### TASK DESCRIPTION
Which lines below contain the word "agent"? Copy each of them.

### RECORDS PROVIDED
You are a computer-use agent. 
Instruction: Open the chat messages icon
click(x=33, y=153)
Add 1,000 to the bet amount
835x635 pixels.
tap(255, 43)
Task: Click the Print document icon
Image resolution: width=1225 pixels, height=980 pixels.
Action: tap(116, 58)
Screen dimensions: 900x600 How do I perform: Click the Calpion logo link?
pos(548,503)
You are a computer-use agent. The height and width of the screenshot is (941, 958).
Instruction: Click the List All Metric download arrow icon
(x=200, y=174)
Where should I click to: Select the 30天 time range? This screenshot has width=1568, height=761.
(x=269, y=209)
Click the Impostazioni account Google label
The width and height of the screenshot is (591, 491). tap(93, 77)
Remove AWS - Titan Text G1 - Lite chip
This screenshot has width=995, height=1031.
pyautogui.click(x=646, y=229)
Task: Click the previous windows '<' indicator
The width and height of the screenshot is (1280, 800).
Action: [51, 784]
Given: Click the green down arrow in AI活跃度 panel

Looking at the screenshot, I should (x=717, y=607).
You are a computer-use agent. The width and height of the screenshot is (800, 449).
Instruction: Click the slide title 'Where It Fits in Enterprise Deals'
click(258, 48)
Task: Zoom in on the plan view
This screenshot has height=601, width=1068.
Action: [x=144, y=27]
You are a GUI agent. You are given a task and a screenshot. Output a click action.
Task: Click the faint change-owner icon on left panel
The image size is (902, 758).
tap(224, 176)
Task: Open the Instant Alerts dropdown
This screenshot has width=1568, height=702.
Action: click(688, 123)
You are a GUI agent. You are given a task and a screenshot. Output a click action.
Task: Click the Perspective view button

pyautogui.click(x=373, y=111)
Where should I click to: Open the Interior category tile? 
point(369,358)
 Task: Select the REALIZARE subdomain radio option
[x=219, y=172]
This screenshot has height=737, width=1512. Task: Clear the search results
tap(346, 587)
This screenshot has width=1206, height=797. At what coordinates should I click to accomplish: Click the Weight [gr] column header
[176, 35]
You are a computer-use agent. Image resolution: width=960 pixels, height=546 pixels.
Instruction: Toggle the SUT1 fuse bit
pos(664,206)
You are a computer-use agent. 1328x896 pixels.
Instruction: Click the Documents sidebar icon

### TASK OUTPUT
You are a computer-use agent. 
You are a computer-use agent. The height and width of the screenshot is (941, 958).
You are a computer-use agent. The width and height of the screenshot is (800, 449).
You are a GUI agent. You are given a task and a screenshot. Output a click action.
You are a GUI agent. You are given a task and a screenshot. Output a click action.
You are a computer-use agent. Image resolution: width=960 pixels, height=546 pixels.
You are a computer-use agent. 1328x896 pixels.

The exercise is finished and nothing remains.